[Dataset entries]
<<<<

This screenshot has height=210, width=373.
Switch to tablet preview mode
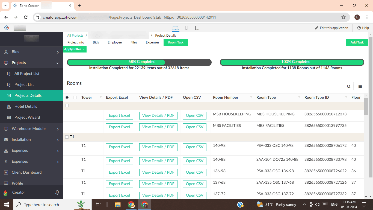[x=197, y=28]
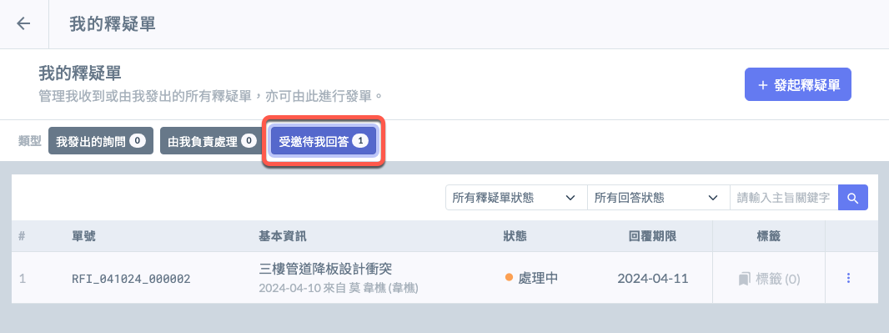
Task: Click the orange 處理中 status dot
Action: point(509,277)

>>>>

Brief >> Without the pictures, reproduce every record exactly as it appears above.

Answer space >>
This screenshot has height=210, width=373.
Switch to tablet preview mode
[x=197, y=28]
Task: Click the orange 處理中 status dot
Action: point(509,277)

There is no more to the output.